Another current example of the US trying to bend or create global rules is its demand to the United Nations on how to fix that body's Human Rights Commission, which has included such members as Cuba and Sudan. A plan for partial reform pushed by UN leaders, reflecting compromise with the UN's many nondemocratic states, is unacceptable to a White House that doesn't want such a halfway step.
Many other examples add up to a US campaign to define the world in an American image, such as who controls the Internet's protocols, by not putting Saddam Hussein on trial in the new international criminal court, and by forming a group of nations outside the Kyoto treaty to tackle climate change through technical fixes. It's even tried to redefine the Geneva Conventions for the terrorist age by holding "enemy combatants."
The 2003 US-led invasion of Iraq, of course, stands out as a prime example of a Bush pattern in forming coalitions of nations outside the UN or other international bodies.
By and large, the US still operates as a player, even a key player, in any number of global groups, such as the World Bank or semiprivate bodies that set standards for various industries. It created most of those groups after World War II to set up global rules, often relinquishing up a portion of its sovereignty or interests.
But in recent years when the US didn't get its way, it has tried to find ways to buck or balance the will of a majority of nations. Its frustration in negotiating a new global trade pact, for instance, has led the US to form many bilateral or regional trade pacts which, it hopes, will eventually blend into a better US-defined global trading system.
This isn't unilateralism as much as it is "forum shopping," or creating many new multilateral groupings that strive to be both legitimate and effective, unlike some current global bodies. Some groupings don't work, such as the dormant Community of Democracies. Some older and well-tested bodies, such as NATO, are being prodded to venture onto new turf.
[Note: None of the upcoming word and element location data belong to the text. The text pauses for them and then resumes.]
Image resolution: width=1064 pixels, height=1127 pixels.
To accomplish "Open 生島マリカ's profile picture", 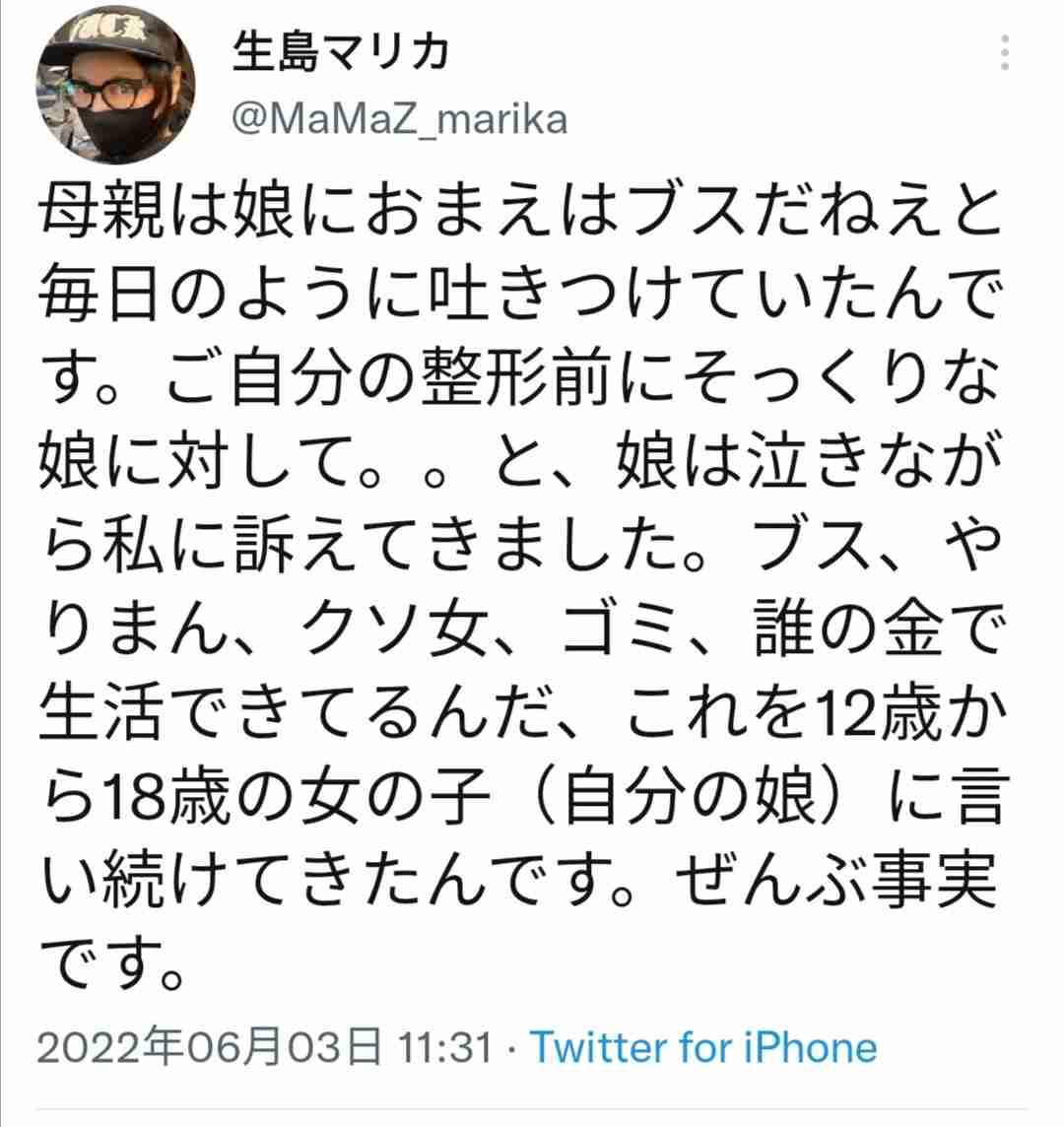I will pyautogui.click(x=115, y=85).
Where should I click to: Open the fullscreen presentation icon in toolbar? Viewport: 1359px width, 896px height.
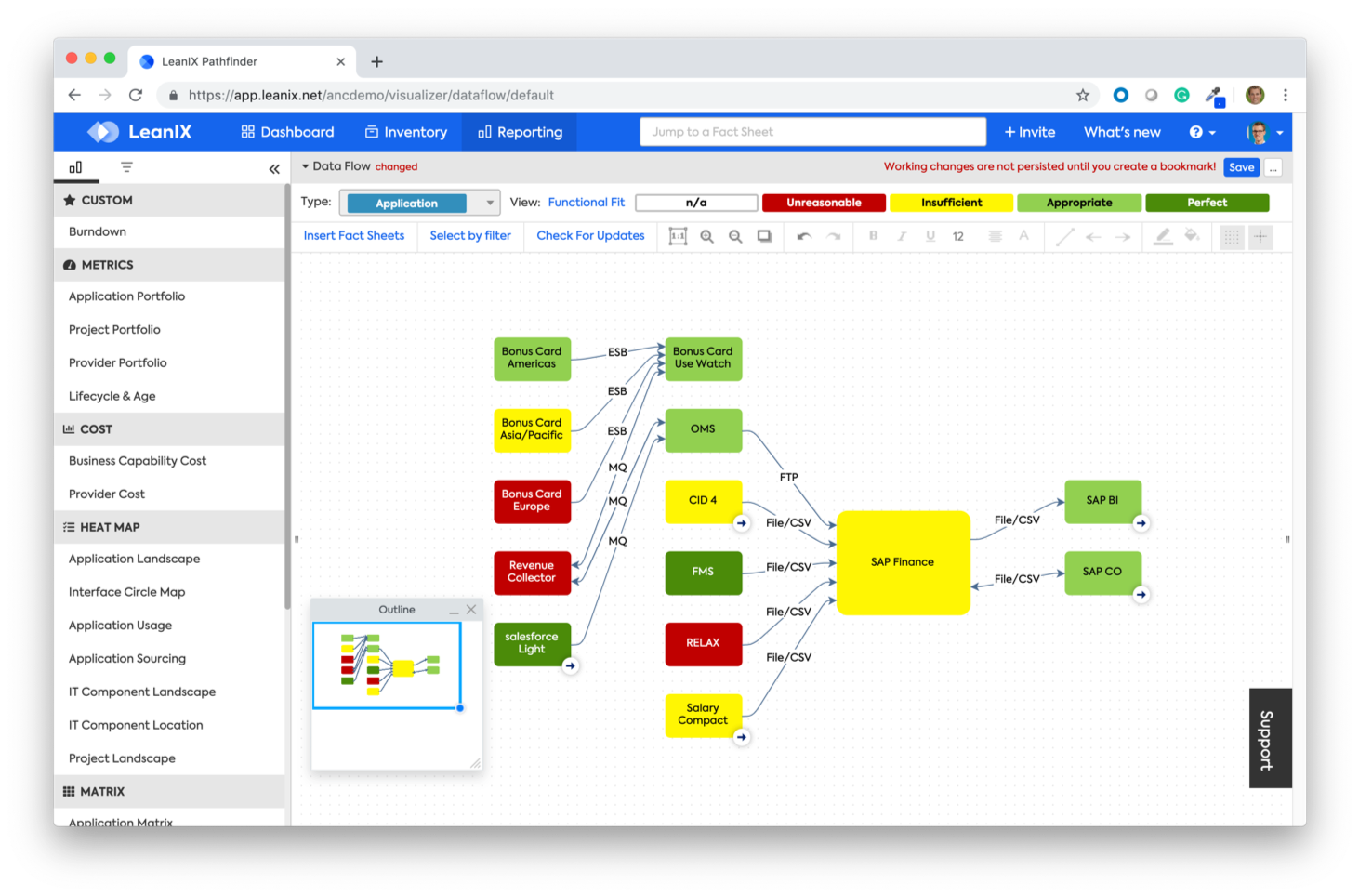coord(763,236)
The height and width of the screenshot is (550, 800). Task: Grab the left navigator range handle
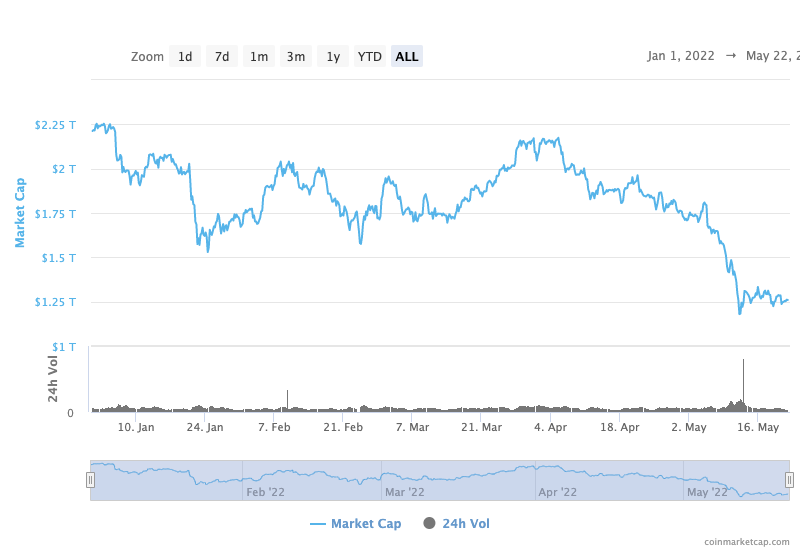click(90, 480)
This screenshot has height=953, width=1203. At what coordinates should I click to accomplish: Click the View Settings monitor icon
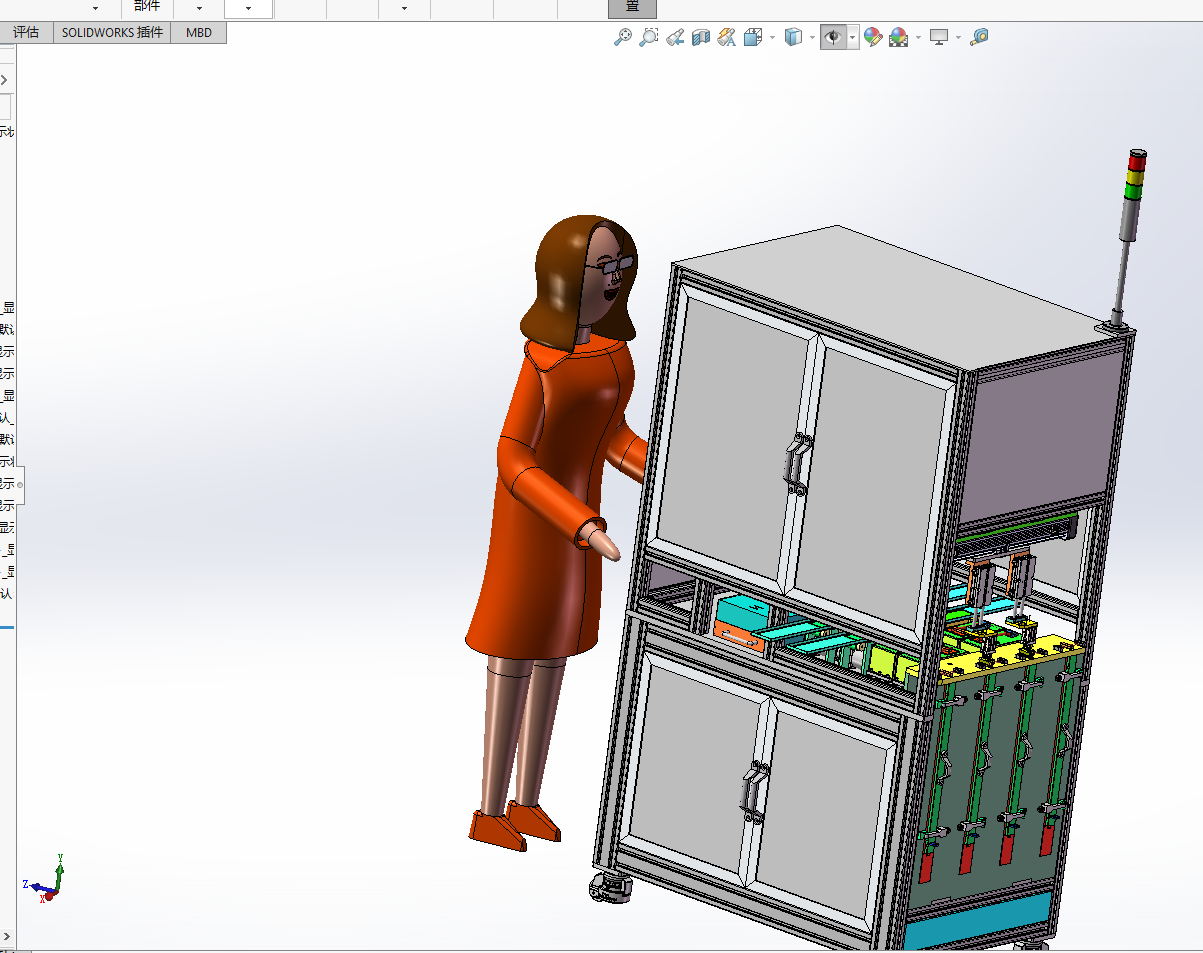coord(938,37)
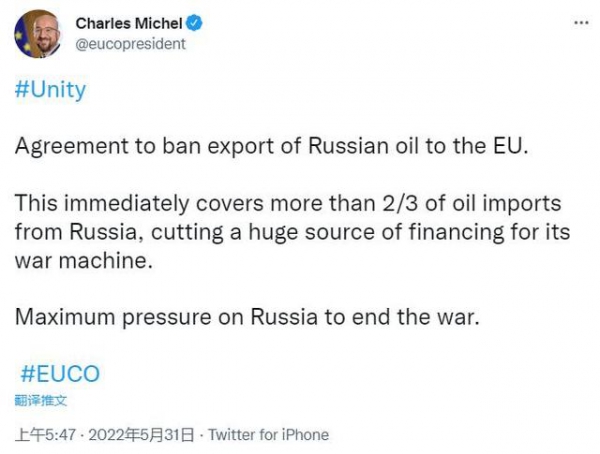This screenshot has height=454, width=600.
Task: Open the Twitter for iPhone source link
Action: (268, 435)
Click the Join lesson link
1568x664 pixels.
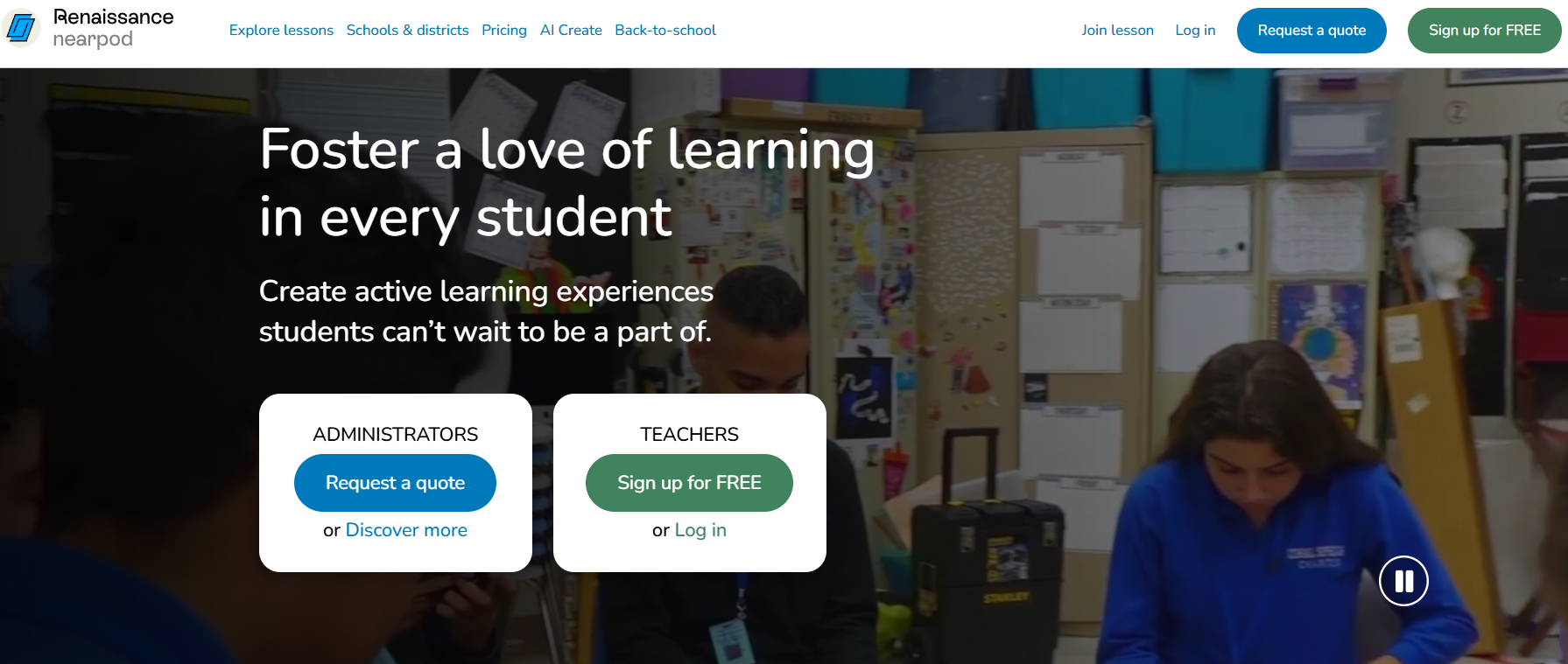(1117, 30)
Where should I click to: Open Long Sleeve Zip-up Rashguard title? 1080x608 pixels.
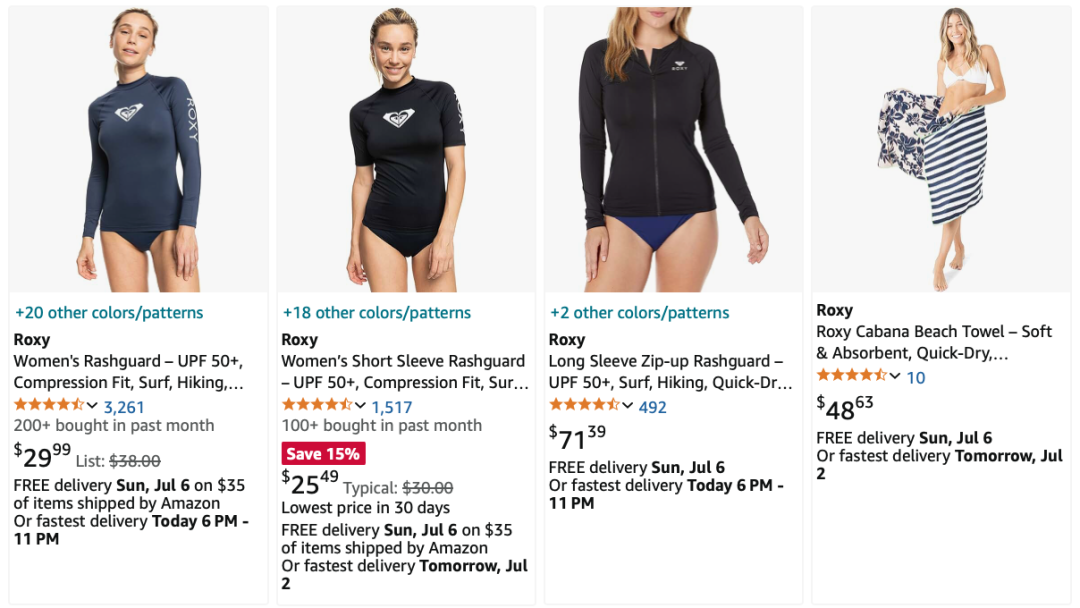pyautogui.click(x=670, y=372)
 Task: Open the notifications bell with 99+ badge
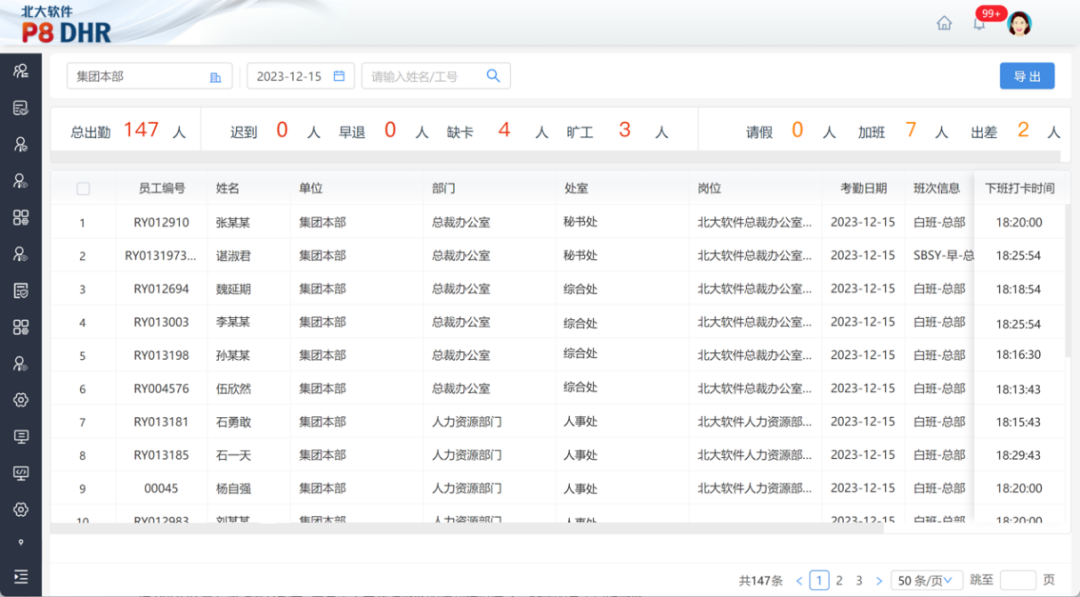pos(979,24)
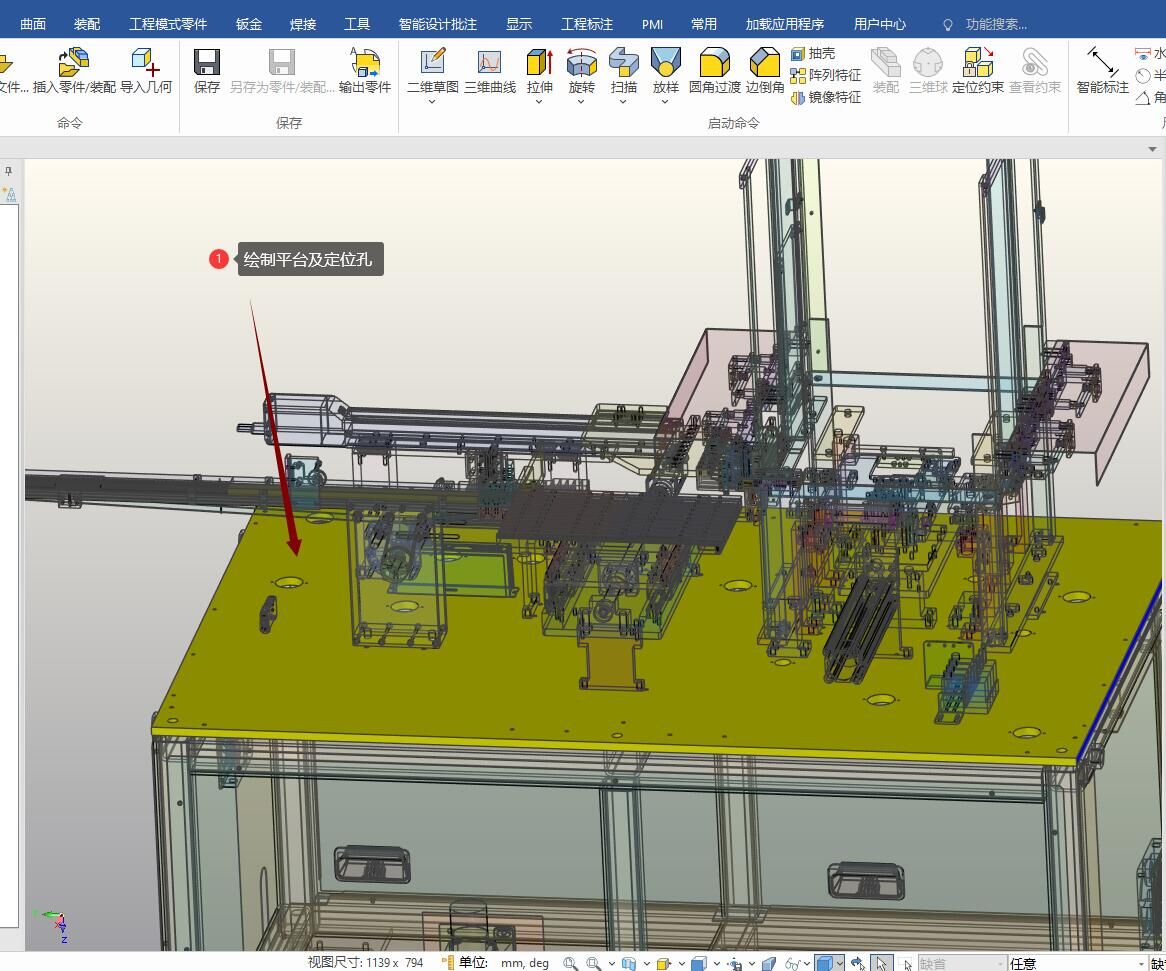This screenshot has height=971, width=1166.
Task: Click the 功能搜索 search field
Action: click(995, 24)
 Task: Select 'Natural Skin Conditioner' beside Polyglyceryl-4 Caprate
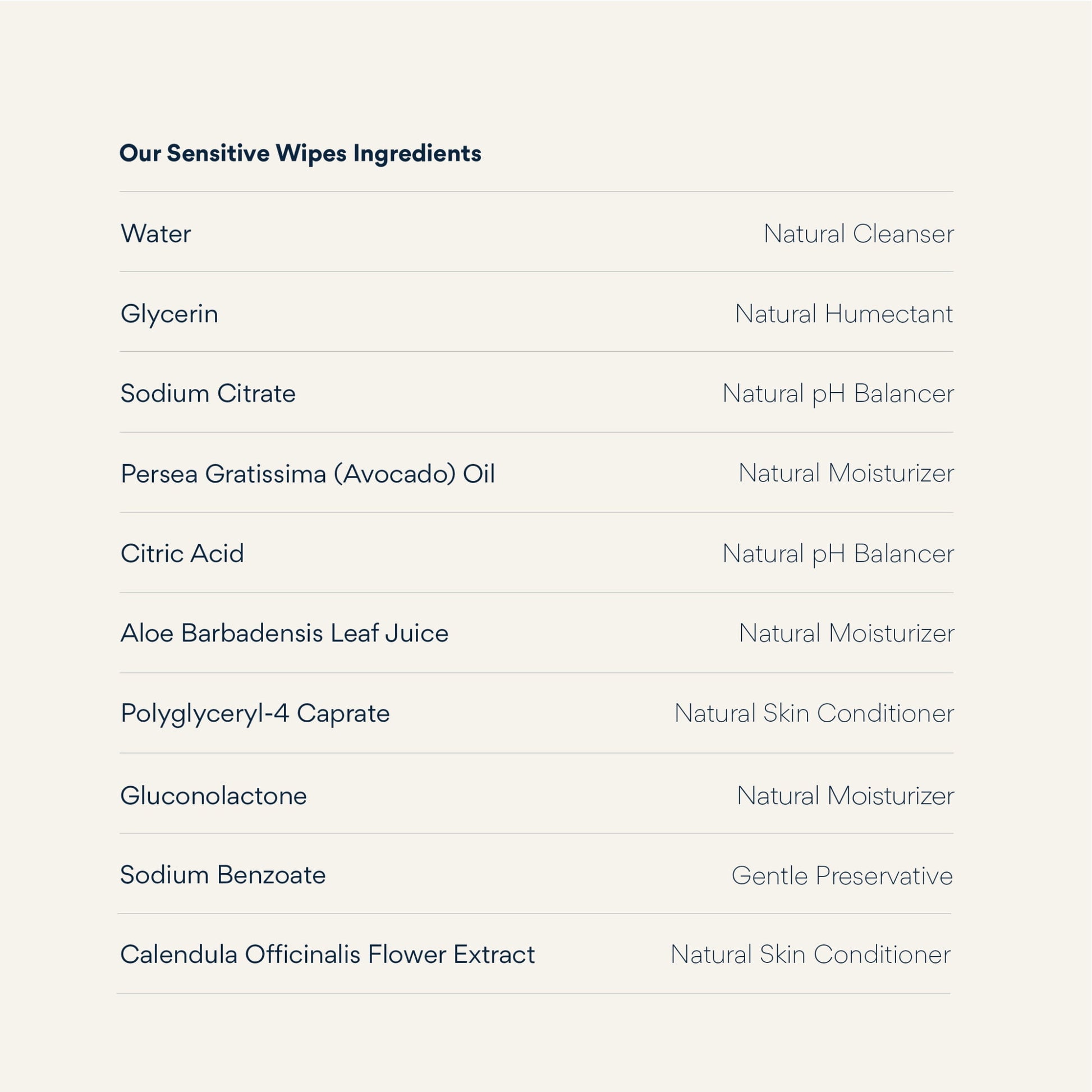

Many nations want to keep the immense power of the US within the current rules-based global system, like Lilliputians tying down Gulliver. To keep from acting like a rogue nation, however, the US must have a major hand in shaping international rules, as President Bush has tried to do. Rules that prove ineffective can quickly lose their legitimacy. Then, flexibility is needed to form a new consensus of like-minded nations around a new set of rules.
As global challenges shift, US presidents will need to change or scrap institutions and rules set up after World War II or during the cold war. Finding a new balance between US interests and those of other nations will take the same kind of American leadership as in the past.